Monday, August 27, 2007

TOP TEN :: Top Ten Single Issues Ever :: #9


POWERS #31

by Brian Michael Bendis and Michael Avon Oeming

Powers #31: the famous "monkey" issue. I started reading Powers in trade form at the end of Volume One. Todd and Dustin asked me if I'd "got to the monkeys yet" and I honestly couldn’t figure I out why I should be excited about monkeys. Powers #31 is original storytelling at its best. Think the first scene of 2001. The story is completely without dialogue and out of context. We do not see the heroes we know. It’s all monkeys, all issue. For the Powers series, these monkeys come completely out of left field and build into one of the best origin stories comics has ever seen. Usually “left-field” twists occur on the last page of a comic. This whole issue is that last page.
NOTE: This issue is absolutely not for kids, as the monkeys... well, they're monkeys. Parents, beware.

11 comments:

Michael said...

It was original, but really could have done without the monkey copulation!

Dustin Harbin said...

Hey, Michael--bees do it; birds do it...

Jason Wheatley said...

Hey, it's pretty commonly known that everything's better with monkeys.

Douglas Merkle said...

Is everything really better with monkeys wheatley? EVERYTHING? Maybe you liked aspects of this comic a little too much.

Rusty Baily said...

Doug, C'mon man..get with it!Everything IS better with monkeys....I know that, and I've never even read this book!


By the way-what's copulation mean?

Phil Southern said...
This comment has been removed by the author.
Phil Southern said...

In reference to Michael's comments above--while the monkey scenes during 2001 were an excellent story telling device,in Powers, it seemed overdone, gratuitous, and derivative of Quest for Fire. it smacked of "look how clever I Am"ism, while actually lacking the qualities of being clever. Sometimes folks are desperatley in need of an editor.

Dustin Harbin said...

Ooh, fight! I have to disagree with you here, Phil. Powers #31 turned that comic into a must-read for me. I'd always wondered how he was going to deal with the whole superpower thing, and sorta dreaded it the whole time, suspecting it would suck. This was totally outlandish to me, in the best way--how many times do you get surprised while reading monthly comics? Being able to surprise the Powers readership gives you double points.

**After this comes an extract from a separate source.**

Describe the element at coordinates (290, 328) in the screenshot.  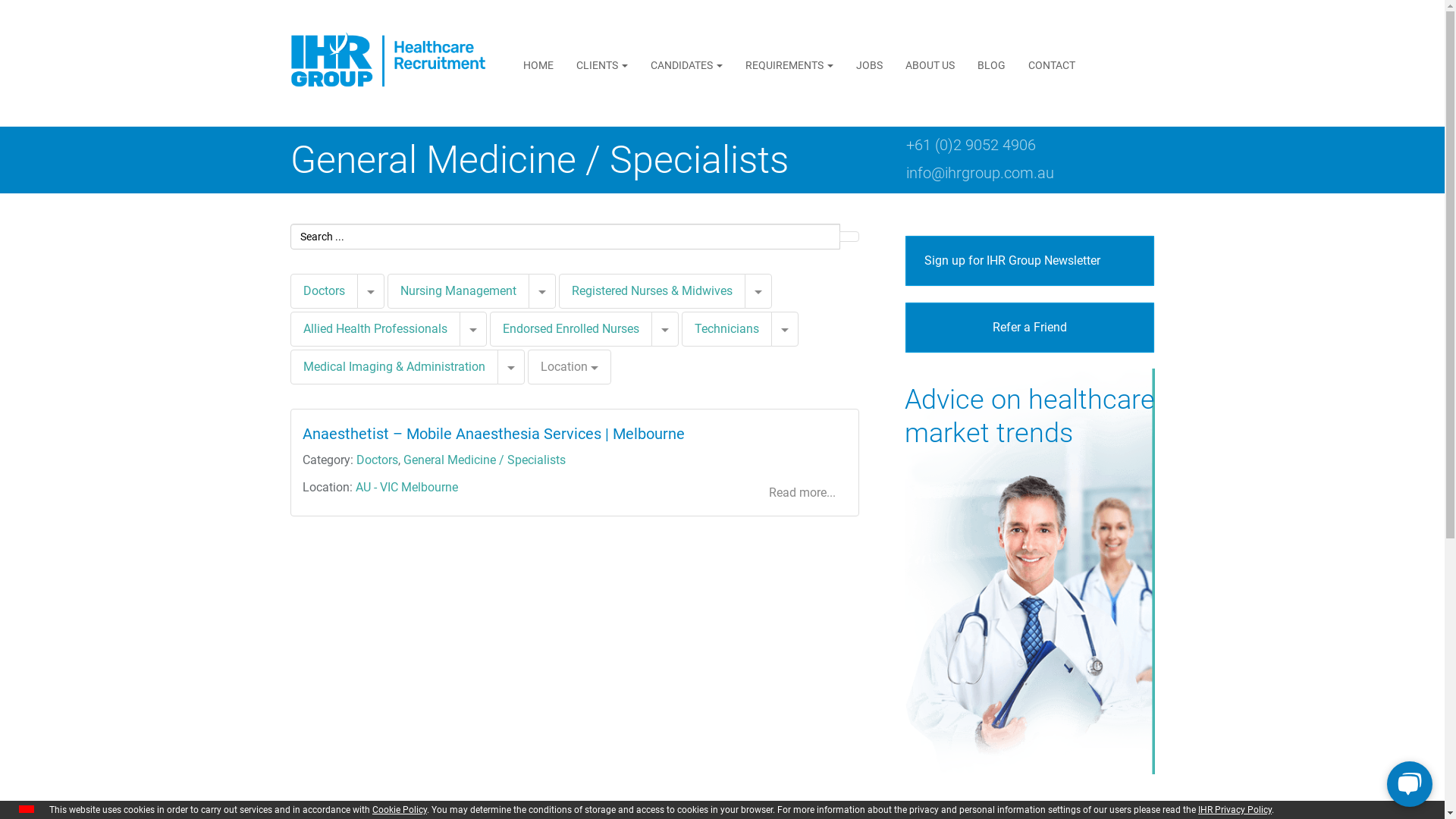
I see `'Allied Health Professionals'` at that location.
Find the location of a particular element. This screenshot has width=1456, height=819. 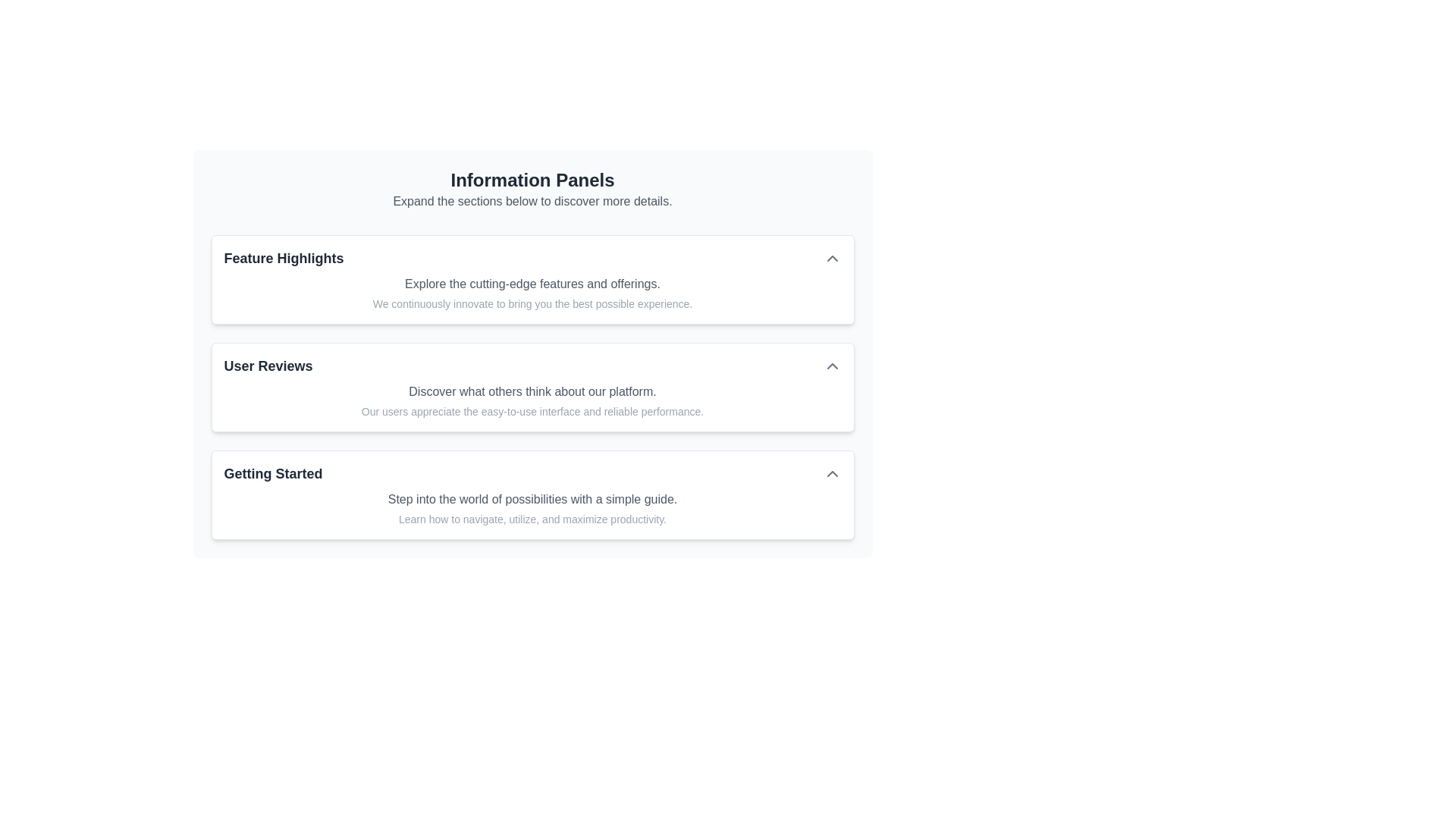

the Text Label that serves as the title for the third collapsible section, which is labeled 'Getting Started' is located at coordinates (273, 472).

While this isn't anywhere near my Top Ten list, it is probably my favorite issue of the series, and to me an audacious direction to take.

Phil Southern said...

It was not the idea that he was virtually immortal, from the paleolithic, it was the execution of that issue that left something to be desired. The idea, as you correctly point out, was quite ingenious.

Andy Mansell said...

I agree. good issue, but on that criteria, why not use Elfquest Number 19 instead. The issue was bold, exciting, different and successful but to be held in the same breath as Spiderman #33. I need more convincing.
Powers is truly a remarkable and successful series.

Dan Morris said...

I think what gets me about this issue being on this list is that for one thing and (I remember Bendis saying something along these lines in the letter pages) is that issue makes no sense outside of the overall storyarc. It's a story about monkeys and (I'm going to spoil the end here so people who haven't read it don't read on!) oh two of them get superpowers at the end. It's okay by itself (and Oeming's art is the really redeeming factor here) but it feels like a gimmick everytime I read it. It just reads like post-modernism for the sake of post-modernism.